呼吸器の病気
E. 腫瘍性肺疾患
転移性肺腫瘍
てんいせいはいしゅよう
概要
肺は体に必要な酸素をとり込むための全身の血液が循環する臓器で、微細な網目構造になった豊富な毛細血管が血液のフィルターの役割をしています。このため他の臓器にできたがん細胞が血流にのって流れてくると肺でひっかかりやすく、肺に転移が起こりやすいのです。心臓から送り出された血液は、全身を巡ってから肺に戻ってくるため、各臓器の多くのがんが肺に転移しやすいことになります。こうして種々のがんの転移として肺に腫瘍(できもの)が形成された場合を「転移性肺腫瘍」といいます。
疫学
肺に転移するがんとしては、結腸・直腸がん、乳がん、腎がん、子宮がん、頭頚部がん、骨・軟部悪性腫瘍、膀胱がん、胃・食道がん、肝がん、膵がん、卵巣がんなど実に様々です。転移の起こる経路には、(1)血行性転移といって、他の臓器のがんからこぼれ落ちたがん細胞が血管の中に入り込み、血液の流れに乗って肺で引っかかって定着する経路、(2)リンパ行性転移といって、他の臓器のがんからがん細胞がリンパ管の中に入り込み、リンパ液の流れに乗って肺のリンパ節にたどりつく経路、(3)経管腔性転移(経気道性転移)といって、主に肺にできたがんが、気道の中を空気の流れに乗って肺のほかの部分にたどり着く経路があります。このうち転移性肺腫瘍をきたす経路は、ほとんどが(1)の血行性転移だといわれています。
症状
通常、血流を介した転移性肺腫瘍の場合、自覚症状は乏しく、原発腫瘍(元の臓器のがん)の検査中や経過観察中に撮影された胸部エックス線画像あるいはCT検査によって発見されることがほとんどです。一方、肺に転移したがんが放置されたままであったり、転移したがんが気管支に進展したり、気管支壁に転移したときにはせき、血の混じったたん、喘鳴、息切れなどの症状が現れることがあります。
検査
胸部エックス線やCTで発見されます。胸部エックス線画像では様々な形をとりますが、多くは多発性(数が多いこと)です。また、別の臓器にがんが発見され、全身CTやPET検査を行った際に発見されます。
治療
治療方針は原発腫瘍ごとに異なります。多くの方は進行がんであることが殆どで、抗がん剤の治療(化学療法)が選択されることが多くなります。近年、従来の抗がん剤とは異なる薬として分子標的治療薬が開発され、単独あるいは従来の抗がん剤と組み合わせて用いられ、治療効果が進歩してきています。転移性肺腫瘍は、元の臓器のがんの性格を受けついでいることが多いので、抗がん剤や分子標的治療薬も元の臓器のがんの治療薬が使われます。最近日本でも増加している結腸・直腸がんでは、ベバシズマブという分子標的治療薬と抗がん剤の組み合わせが有効で、この治療が効かなくなってもセツキシマブという薬があります。

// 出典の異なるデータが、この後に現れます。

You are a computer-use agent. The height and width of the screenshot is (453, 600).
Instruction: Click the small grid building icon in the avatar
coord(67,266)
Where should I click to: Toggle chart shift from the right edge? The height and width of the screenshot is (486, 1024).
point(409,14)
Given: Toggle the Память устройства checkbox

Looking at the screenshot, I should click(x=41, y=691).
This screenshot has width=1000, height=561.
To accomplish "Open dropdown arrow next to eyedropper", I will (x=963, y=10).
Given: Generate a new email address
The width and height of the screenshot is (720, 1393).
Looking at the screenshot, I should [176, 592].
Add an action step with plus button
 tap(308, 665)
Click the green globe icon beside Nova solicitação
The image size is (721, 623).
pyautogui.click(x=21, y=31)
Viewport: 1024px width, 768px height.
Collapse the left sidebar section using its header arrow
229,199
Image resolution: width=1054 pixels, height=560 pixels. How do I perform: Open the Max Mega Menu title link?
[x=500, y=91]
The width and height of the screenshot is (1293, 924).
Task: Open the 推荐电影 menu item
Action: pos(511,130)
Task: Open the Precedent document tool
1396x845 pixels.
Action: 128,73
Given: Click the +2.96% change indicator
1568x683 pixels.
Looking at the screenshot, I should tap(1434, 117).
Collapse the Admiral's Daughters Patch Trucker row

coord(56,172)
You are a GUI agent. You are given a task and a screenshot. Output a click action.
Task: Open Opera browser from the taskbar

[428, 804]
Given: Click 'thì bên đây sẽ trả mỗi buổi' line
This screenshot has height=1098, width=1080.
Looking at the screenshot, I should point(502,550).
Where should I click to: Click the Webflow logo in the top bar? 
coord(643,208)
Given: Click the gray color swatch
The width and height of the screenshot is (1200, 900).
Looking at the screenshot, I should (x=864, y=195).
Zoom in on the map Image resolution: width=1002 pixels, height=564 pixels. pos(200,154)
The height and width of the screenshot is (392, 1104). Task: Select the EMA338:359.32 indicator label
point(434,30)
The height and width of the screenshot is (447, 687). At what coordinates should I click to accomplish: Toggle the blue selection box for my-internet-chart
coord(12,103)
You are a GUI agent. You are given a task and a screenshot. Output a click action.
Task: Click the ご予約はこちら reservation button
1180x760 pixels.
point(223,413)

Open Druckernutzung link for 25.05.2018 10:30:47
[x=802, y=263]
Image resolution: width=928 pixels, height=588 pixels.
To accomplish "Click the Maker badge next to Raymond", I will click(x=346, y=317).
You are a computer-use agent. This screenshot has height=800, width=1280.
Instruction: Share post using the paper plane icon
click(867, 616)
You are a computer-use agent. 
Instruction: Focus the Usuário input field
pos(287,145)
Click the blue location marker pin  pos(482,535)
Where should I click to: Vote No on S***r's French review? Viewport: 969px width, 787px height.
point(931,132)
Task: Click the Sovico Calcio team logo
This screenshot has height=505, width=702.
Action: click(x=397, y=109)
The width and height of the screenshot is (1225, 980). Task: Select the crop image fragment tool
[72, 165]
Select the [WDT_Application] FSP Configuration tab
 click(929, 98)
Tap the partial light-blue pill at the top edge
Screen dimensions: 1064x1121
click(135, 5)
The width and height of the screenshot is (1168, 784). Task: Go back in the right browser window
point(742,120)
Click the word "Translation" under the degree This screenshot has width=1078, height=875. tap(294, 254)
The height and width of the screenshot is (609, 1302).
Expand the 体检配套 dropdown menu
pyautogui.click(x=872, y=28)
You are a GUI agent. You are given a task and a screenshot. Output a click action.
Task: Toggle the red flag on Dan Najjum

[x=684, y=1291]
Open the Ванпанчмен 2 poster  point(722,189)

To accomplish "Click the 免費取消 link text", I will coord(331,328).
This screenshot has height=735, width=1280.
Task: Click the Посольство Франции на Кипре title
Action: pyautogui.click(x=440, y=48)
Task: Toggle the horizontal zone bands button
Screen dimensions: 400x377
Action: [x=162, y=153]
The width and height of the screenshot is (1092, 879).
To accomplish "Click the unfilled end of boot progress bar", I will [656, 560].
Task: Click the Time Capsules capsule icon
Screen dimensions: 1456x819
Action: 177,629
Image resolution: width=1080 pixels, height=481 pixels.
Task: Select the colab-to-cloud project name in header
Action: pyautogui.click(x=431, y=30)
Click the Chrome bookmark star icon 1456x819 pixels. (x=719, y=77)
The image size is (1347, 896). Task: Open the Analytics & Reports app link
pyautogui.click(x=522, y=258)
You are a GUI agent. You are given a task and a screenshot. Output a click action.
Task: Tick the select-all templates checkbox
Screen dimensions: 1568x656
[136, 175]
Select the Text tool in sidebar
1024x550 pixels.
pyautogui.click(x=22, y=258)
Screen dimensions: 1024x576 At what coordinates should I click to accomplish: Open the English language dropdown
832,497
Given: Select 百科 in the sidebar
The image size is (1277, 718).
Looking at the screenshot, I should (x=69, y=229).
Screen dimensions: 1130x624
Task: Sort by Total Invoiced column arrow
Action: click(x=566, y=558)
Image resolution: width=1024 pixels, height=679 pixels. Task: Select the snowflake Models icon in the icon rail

従来、肺に転移してしまうと有効な薬が少なかった腎がんや肝がんにも分子標的治療薬が開発されました。さらに前立腺がんなどの肺転移にはホルモン療法が非常に有効な場合があります。また、元の臓器のがんが切除されていて肺以外に再発がないこと、すべての転移巣が切除可能であることなど、いくつかの条件を満たせば手術が行われる場合もあります。結腸・直腸癌では、他の臓器に転移がなく、肺の一部を切除しても生活機能上特に支障がない場合は手術で取り除く方法がありますが、転移の個数や転移の場所、体力で慎重な判断が必要です。まずは、専門医にご相談ください。
治療費の軽減施策
高額療養費制度により、高額ながん治療費を軽減できる施策があります。自己負担分が一定額以上になった場合、負担が軽減されます。詳しくは、各病院のがん相談センターまたは相談員にお尋ねください。
生活上の注意
肺がんと同様、規則正しい食生活、感冒など感染に注意が必要です。